Johnson, Lewis e Nubbemeyer propuseram em 2017 o conceito de Ghost Ads. O método funciona assim: quando um leilão de anúncios determina que um usuário do grupo de controle teria visto o anúncio vencedor, o sistema registra esse evento fantasma sem exibir nada. Compara-se então o comportamento de quem viu o anúncio real contra quem teria visto, mas recebeu outro conteúdo.

A vantagem sobre PSA tests (onde o controle vê um anúncio genérico de serviço público) é a precisão do contrafactual. Ghost Ads eliminam o custo de comprar impressões para o grupo de controle e reduzem o ruído que Lewis e Rao identificaram. DoorDash implementou a metodologia em 2025 para medir incrementalidade de restaurantes na plataforma, reportando intervalos de confiança significativamente mais estreitos.

Geo-experiments: a geografia como randomização

Vaver e Koehler, pesquisadores do Google, formalizaram em 2011 os geo-experiments. A lógica: dividir regiões geográficas em grupo de teste (recebe campanha) e grupo de controle (silêncio publicitário). Medir a diferença em vendas entre as regiões.

A vantagem: contorna o problema de SUTVA ao nível individual. Pessoas em cidades diferentes raramente contaminam o comportamento umas das outras. A desvantagem: requer volume alto por região e pode ser confundida por fatores locais (eventos, clima, competição regional).
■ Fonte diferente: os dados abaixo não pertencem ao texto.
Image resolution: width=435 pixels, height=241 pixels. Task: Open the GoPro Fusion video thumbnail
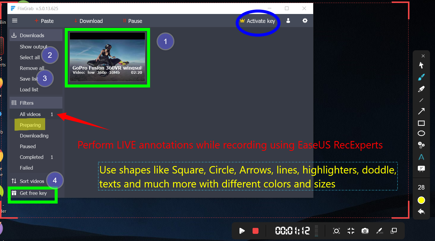(107, 57)
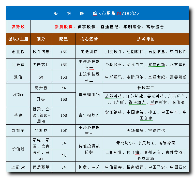Viewport: 195px width, 178px height.
Task: Select the 强势股 label cell
Action: (x=18, y=27)
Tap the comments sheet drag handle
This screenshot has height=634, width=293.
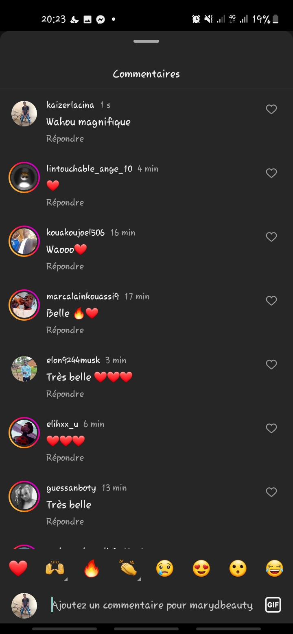[147, 41]
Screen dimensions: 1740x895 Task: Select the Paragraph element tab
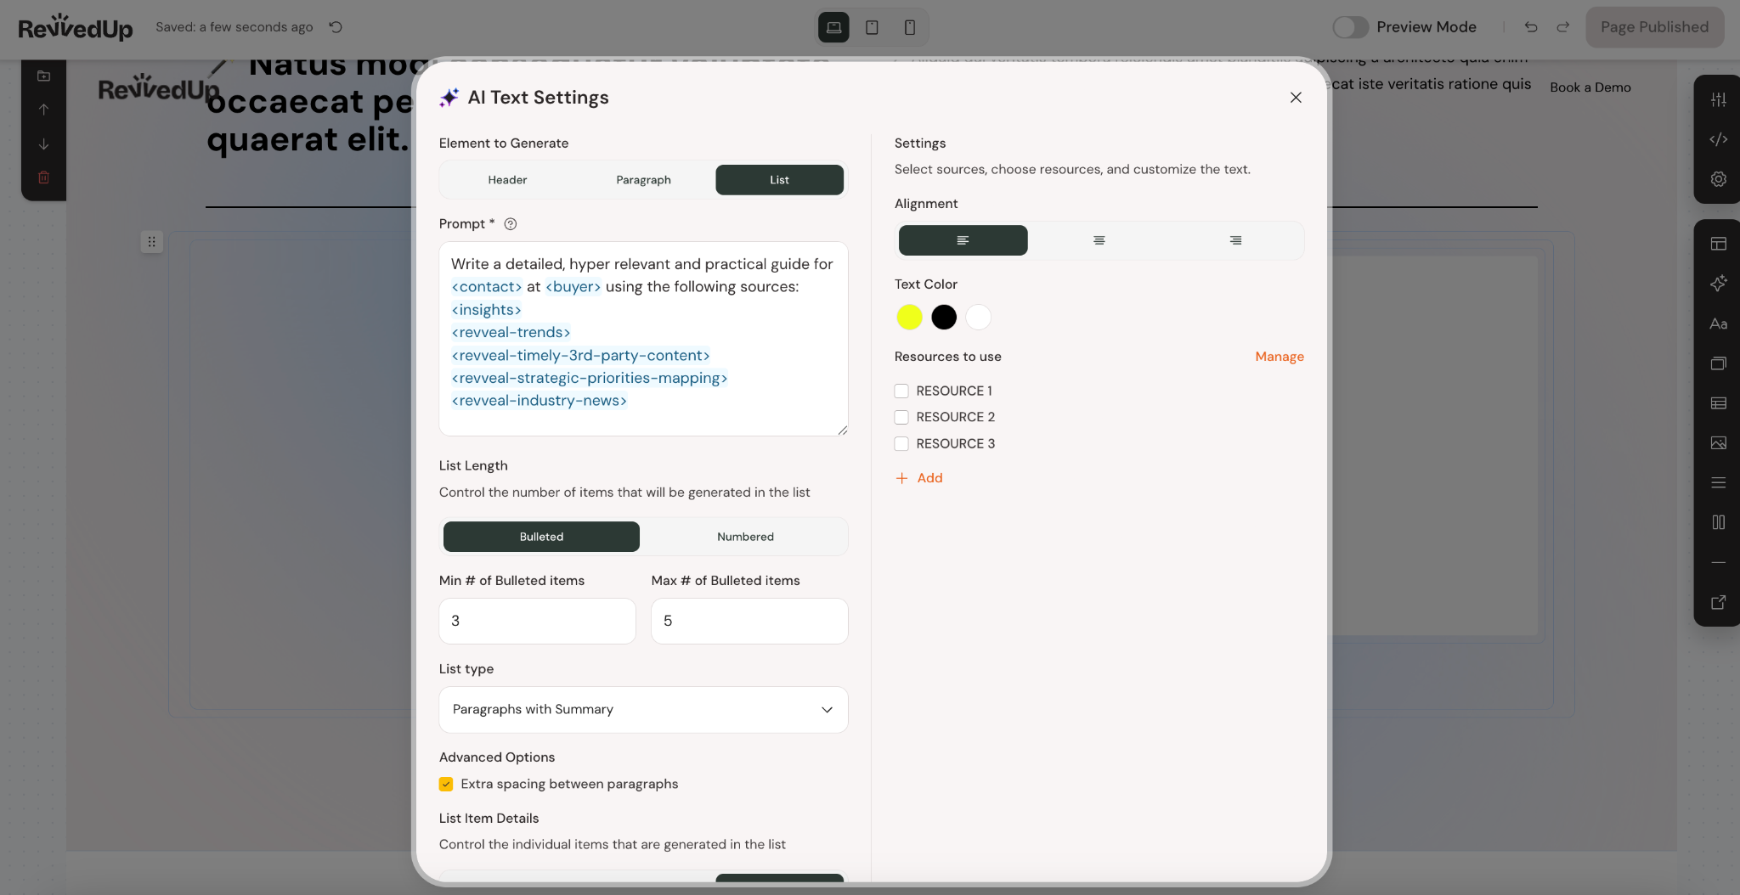[x=643, y=180]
Chen, Longfils e Remy do Google refinaram o método em 2021 com "Trimmed Match Design", que pareia regiões semelhantes antes de randomizar e remove outliers para produzir estimativas mais robustas.
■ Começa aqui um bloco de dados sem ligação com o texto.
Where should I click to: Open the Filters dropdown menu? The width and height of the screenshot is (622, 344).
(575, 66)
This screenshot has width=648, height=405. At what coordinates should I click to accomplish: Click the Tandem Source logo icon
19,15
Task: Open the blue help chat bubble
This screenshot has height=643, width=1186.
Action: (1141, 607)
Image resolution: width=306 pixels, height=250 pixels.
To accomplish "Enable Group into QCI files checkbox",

Marketing Mix Modeling: a visão sistêmica

Onde experimentos isolam um canal, Marketing Mix Modeling (MMM) modela o sistema inteiro. Usando dados agregados de vendas, investimento em mídia, sazonalidade, preço e distribuição, modelos econométricos estimam a contribuição incremental de cada canal.

Google lançou o Meridian em 2024. Meta mantém o Robyn desde 2022. Ambos open-source. Analytic Partners, com seu ROI Genome baseado em mais de duas décadas de dados cross-industry, produz benchmarks que permitem calibrar modelos individuais contra padrões de mercado. A combinação de MMM com experimentos pontuais de incrementalidade (para calibração) representa, segundo Lewis e Rao, "o quadro mais completo de eficácia publicitária".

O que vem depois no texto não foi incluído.